Allan Kardec, na "Revista Espírita" do mês de abril de 1865, transcreveu um depoimento sobre uma cura espontânea e direta, realizada pelo Espírito Dr. Demeure, por meio do magnetismo espiritual. O Espírito aliviou a Senhora G... dos sofrimentos de um entorse.

O próprio Espírito Dr. Demeure, observado pela Sra. G..., que era médium vidente e sonâmbula muito lúcida, operou fricções e massagens sobre a perna doente, como teria feito um médico. A operação foi dolorosa e a paciente, por vezes, vociferava e fazia movimentos desordenados.

Depois de dez minutos, todo o traço do entorse desapareceu, a inflamação cedeu e o pé tomou a sua aparência normal, deixando a Sra. G... curada.

Depois de apresentar esse depoimento, Allan Kardec colocou como observações os seguintes pontos:

A cura decorreu do magnetismo espiritual puro, sem qualquer mistura com o magnetismo humano.

Por vezes, os Espíritos se servem de médiuns especiais, como condutores de seu fluído: são os médiuns curadores, cuja faculdade apresenta graus muito diversos de energia, conforme sua aptidão pessoal, e a natureza dos Espíritos, pelos quais são assistidos.

O próprio Allan Kardec afirmou que conheceu em Paris uma pessoa que estava presa ao leito por sofrimentos na perna e no joelho. Um médium curador cuidou dessa pessoa com a simples imposição das mãos sobre a cabeça, durante alguns minutos, e com a prece, que o doente acompanhava com fervor. Durante o tratamento, o paciente sentia a impressão de que várias mãos massageavam e estiravam a sua perna. Logo, houve uma melhora muito sensível e o doente começou a andar, embora a antigüidade e a gravidade do mal tornassem a cura mais difícil e demorada.

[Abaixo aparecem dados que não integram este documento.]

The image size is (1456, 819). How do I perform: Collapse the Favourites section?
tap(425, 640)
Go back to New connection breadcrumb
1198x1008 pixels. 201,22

O médium curador tem uma ação mais poderosa sobre certas pessoas do que sobre outras, e não cura todas as doenças.

As afinidades fluídicas têm um papel capital em todos os fenômenos de mediunidade, o que significa que não é por que se obteve uma cura, mesmo difícil, que todas as outras poderão ser obtidas.

O fluído humano jamais tem a pureza e o poder reparador do fluído depurado dos bons Espíritos.

Como o resultado da mediunidade curadora não depende do médium, ela não pode se tornar uma profissão.

A verdadeira superioridade do médium curador está em sua modéstia, que o leva a fazer o bem sem ostentação e sem procurar o brilho.

O que Jesus dizia quando havia curado alguém: "Ide, dai graças a Deus e não o digais a ninguém", é uma grande lição para os médiuns curadores sobre a modéstia.

A mediunidade curadora depende exclusivamente da ação fluídica mais ou menos instantânea.

A mediunidade curadora não deve ser confundida com o magnetismo humano.

A mediunidade curadora não deve ser confundida com a faculdade que certos médiuns têm de receber dos Espíritos a indicação de remédios. Estes últimos são apenas médiuns receitistas, como outros são médiuns poetas ou desenhistas.